• **Exercise brief**
Swap "dropdown" for "drop-down list" in the stretch of the listing from its start through the line containing "1568x742 pixels. (180, 309)", leaving everything else unchanged. Return only those lines.

※ ※ ※

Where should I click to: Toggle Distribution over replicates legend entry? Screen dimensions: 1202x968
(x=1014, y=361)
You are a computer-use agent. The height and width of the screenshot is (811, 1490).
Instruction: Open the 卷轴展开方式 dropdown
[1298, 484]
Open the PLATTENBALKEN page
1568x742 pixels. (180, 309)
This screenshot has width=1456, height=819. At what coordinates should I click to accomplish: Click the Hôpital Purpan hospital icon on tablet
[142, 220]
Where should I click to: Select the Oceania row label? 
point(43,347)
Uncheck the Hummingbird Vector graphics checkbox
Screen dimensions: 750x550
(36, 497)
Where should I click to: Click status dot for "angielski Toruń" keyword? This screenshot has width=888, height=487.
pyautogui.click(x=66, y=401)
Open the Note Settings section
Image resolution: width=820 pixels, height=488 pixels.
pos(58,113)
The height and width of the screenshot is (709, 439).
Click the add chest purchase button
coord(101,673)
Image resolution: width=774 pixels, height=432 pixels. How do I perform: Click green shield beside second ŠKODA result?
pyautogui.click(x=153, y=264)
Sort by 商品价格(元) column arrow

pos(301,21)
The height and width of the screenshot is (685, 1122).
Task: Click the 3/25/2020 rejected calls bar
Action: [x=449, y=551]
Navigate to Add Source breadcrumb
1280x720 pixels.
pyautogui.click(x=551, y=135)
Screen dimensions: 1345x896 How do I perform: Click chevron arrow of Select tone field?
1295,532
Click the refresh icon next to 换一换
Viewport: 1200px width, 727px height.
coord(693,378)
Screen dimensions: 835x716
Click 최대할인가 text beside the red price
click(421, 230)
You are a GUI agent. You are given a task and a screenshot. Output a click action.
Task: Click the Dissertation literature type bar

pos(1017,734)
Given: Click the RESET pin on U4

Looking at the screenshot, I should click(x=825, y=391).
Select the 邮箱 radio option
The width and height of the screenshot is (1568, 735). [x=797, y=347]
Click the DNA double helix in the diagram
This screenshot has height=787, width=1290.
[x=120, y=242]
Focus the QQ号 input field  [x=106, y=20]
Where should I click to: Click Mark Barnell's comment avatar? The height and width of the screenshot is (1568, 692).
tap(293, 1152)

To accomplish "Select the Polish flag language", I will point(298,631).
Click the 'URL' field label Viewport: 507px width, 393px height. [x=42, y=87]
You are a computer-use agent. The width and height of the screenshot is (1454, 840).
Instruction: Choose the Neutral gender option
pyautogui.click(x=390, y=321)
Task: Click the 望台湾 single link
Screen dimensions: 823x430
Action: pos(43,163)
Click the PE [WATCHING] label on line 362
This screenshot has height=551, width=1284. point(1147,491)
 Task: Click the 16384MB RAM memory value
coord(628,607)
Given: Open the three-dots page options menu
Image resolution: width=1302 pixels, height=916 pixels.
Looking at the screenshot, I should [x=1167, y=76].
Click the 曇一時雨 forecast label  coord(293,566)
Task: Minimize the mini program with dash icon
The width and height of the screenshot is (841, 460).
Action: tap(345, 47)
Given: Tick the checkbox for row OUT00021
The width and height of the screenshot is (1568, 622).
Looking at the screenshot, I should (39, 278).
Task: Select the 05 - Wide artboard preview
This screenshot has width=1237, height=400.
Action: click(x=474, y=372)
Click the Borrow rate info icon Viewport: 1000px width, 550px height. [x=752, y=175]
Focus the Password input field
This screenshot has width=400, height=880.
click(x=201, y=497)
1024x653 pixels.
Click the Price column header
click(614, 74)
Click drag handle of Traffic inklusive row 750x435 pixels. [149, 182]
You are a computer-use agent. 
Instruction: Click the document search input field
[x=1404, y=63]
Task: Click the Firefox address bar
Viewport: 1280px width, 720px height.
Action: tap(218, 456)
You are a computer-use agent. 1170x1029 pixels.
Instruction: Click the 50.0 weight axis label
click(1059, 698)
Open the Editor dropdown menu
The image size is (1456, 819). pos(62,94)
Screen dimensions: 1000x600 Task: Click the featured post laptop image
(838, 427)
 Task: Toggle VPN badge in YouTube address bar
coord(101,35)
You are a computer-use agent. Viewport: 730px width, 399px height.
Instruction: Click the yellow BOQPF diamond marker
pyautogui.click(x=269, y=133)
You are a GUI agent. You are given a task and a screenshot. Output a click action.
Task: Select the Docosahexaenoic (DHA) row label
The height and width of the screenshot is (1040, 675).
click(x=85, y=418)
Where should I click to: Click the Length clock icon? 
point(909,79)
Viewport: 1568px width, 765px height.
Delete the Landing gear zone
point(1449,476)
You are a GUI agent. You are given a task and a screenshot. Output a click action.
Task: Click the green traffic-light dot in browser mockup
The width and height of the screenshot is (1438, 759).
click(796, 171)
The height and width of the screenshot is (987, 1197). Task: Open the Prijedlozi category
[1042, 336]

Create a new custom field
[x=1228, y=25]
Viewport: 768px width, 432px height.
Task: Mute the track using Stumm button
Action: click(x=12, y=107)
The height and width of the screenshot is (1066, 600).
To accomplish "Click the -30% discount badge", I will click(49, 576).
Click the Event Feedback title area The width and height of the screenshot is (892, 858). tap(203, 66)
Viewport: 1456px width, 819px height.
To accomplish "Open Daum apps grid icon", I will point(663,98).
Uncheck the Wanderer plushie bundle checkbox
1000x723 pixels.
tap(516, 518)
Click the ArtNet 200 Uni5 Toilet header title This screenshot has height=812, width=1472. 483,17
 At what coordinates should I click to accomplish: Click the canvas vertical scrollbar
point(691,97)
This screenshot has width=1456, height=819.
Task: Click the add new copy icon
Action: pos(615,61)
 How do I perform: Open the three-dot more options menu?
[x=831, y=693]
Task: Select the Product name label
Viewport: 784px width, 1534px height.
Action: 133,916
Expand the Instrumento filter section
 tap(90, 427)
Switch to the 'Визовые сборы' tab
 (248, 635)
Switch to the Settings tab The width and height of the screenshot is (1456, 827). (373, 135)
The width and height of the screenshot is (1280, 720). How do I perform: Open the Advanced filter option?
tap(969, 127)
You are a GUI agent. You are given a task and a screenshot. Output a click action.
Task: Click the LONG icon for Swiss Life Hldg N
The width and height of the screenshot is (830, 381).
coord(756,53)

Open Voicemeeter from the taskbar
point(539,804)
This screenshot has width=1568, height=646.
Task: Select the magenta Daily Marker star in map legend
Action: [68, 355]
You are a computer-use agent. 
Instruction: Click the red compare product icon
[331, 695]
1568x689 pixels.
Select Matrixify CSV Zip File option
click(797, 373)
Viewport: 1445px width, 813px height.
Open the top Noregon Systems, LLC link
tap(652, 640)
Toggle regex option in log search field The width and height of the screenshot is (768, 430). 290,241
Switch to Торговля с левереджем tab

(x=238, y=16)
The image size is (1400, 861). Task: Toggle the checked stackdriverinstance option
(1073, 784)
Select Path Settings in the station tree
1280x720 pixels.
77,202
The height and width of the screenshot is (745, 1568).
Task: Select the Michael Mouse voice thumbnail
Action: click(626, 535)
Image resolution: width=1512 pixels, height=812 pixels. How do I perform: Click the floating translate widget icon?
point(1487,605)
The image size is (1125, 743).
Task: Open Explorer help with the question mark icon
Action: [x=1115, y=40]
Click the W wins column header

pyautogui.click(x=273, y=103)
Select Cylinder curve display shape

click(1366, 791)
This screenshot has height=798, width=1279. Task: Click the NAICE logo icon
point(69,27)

※ ※ ※

• **Solution for this task**
Where should I click to: Toggle Distribution over replicates legend entry? Screen dimensions: 1202x968
(x=1014, y=361)
You are a computer-use agent. The height and width of the screenshot is (811, 1490).
Instruction: Open the 卷轴展开方式 drop-down list
[1298, 484]
Open the PLATTENBALKEN page
1568x742 pixels. (180, 309)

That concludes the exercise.